O relatório, intitulado “The Global Jobs Challenge”, pormenoriza três pilares políticos cruciais, considerados indispensáveis para a concretização da criação de vagas em um patamar desejado e sustentável. O primeiro é a construção e manutenção de uma infraestrutura fundamental robusta, que englobe capital físico, humano e digital. O segundo pilar é o estabelecimento de um ambiente de negócios que seja intrinsecamente favorável ao crescimento empresarial. Finalmente, o terceiro e último pilar foca na efetiva mobilização do capital privado para investimentos produtivos. Esses elementos, quando implementados de forma coesa e estratégica, formam a base para uma economia mais dinâmica e capaz de gerar oportunidades de emprego em grande escala.
Como complemento a essa estrutura essencial, o relatório do Banco Mundial também identifica e destaca cinco setores econômicos que exibem um alto potencial para a criação resiliente e massiva de empregos. Esses setores estratégicos incluem infraestrutura, com ênfase particular na área de energia, agronegócio, que possui um impacto significativo em economias rurais, o setor da saúde, o turismo e a manufatura de valor agregado. A atenção a esses segmentos pode catalisar um crescimento laboral substancial, ajudando a absorver a nova força de trabalho que está prestes a emergir.
Apesar do cenário desafiador, as projeções do Banco Mundial não são apresentadas como um destino inevitável. A demografia, embora uma força de movimento lento, demonstra um poder excepcional na modelagem da economia mundial, sendo muitas vezes menos visível que outros problemas contemporâneos. Com a implementação de ações estratégicas para gerar oportunidades de trabalho, os jovens podem tornar-se um motor de fortalecimento para a demanda interna, aprofundar os laços internacionais, reforçar a estabilidade econômica e social, e consequentemente impulsionar a prosperidade global. O crescimento desacelerado, o espaço fiscal limitado e a menor confiabilidade dos motores tradicionais de criação de empregos, frente às inovações tecnológicas e à fragmentação do comércio, são reconhecidos como obstáculos, mas não intransponíveis.
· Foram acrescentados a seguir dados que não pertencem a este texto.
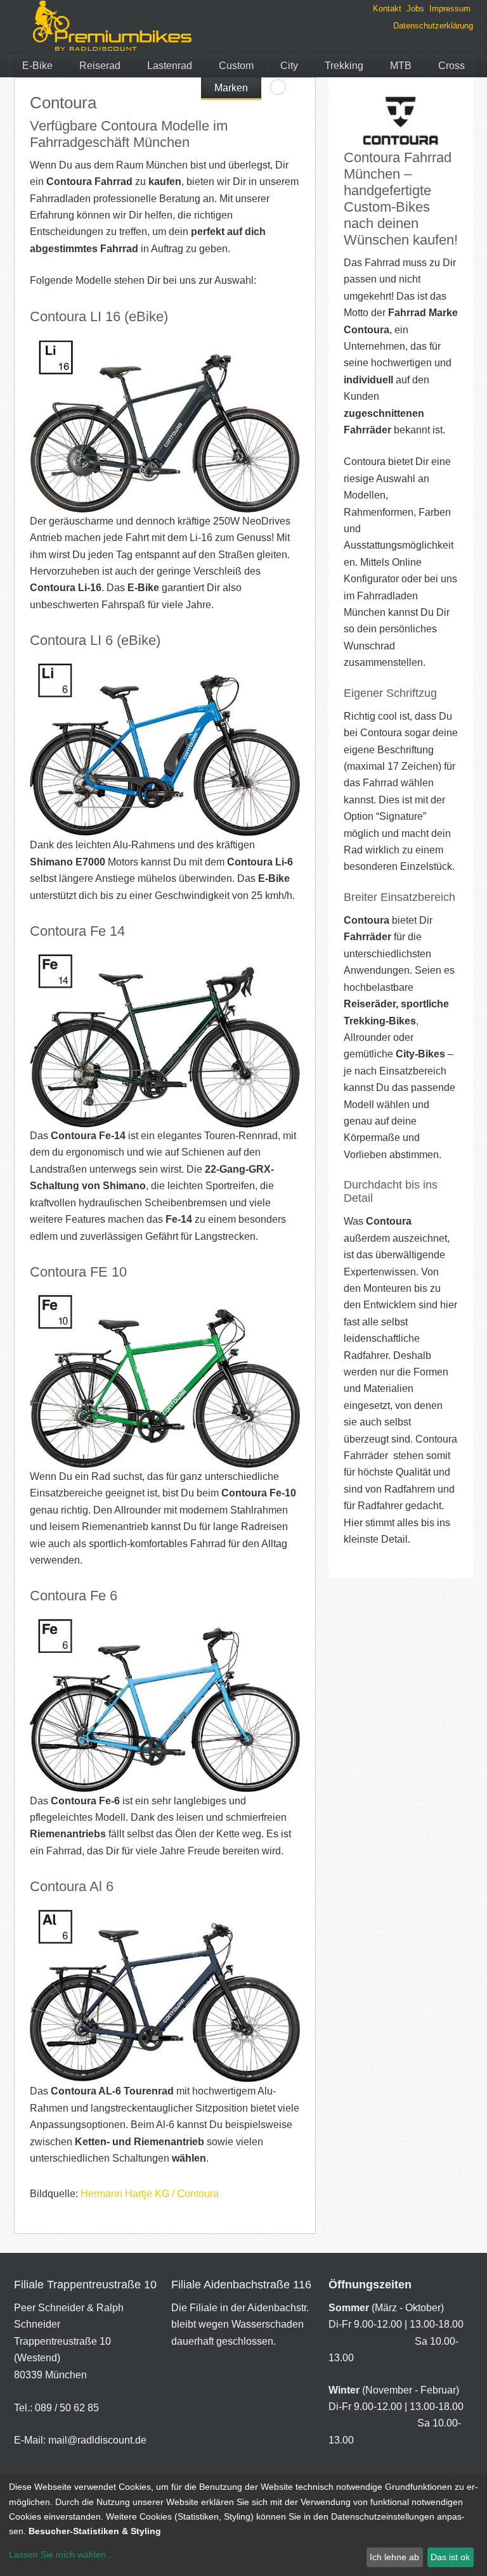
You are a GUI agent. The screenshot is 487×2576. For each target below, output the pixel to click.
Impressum (450, 8)
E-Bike (37, 65)
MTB (401, 65)
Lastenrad (169, 65)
Em meio a esses entraves, os países em desenvolvimento enfrentam a complexidade de taxas de crescimento potencial que caíram drasticamente. Se, nos anos 2000, a média anual girava em torno de 6%, nas últimas duas décadas essa taxa declinou para pouco acima de 4%. Adicionalmente, uma série de crises sobrepostas desde 2020 deteriorou a situação fiscal de muitas dessas nações. Governos lidam com escassez de recursos e capacidade limitada, paradoxalmente nos mesmos países que encaram as maiores pressões de emprego. A realidade atual aponta que as regiões que se preparam para a maior expansão de sua força de trabalho são, em média, mais pobres e mais endividadas que outras economias emergentes.
Outro aspecto crítico é a projeção de que, até 2035, aproximadamente 270 milhões de jovens nessas economias emergentes estarão residindo em regiões atualmente classificadas como frágeis e afetadas por conflitos, adicionando uma camada de complexidade aos esforços de geração de empregos. O Banco Mundial reitera que gerar vagas em volume suficiente tem se tornado progressivamente mais difícil. Para mitigar esse impacto, são propostas medidas que buscam otimizar a resiliência e a capacidade de adaptação desses mercados, com destaque para iniciativas como a Missão 300 no setor de energia e a exploração do agronegócio, que emprega quase metade da força de trabalho na África Subsaariana e mais de um quarto no Leste Asiático e Pacífico, e Sul da Ásia.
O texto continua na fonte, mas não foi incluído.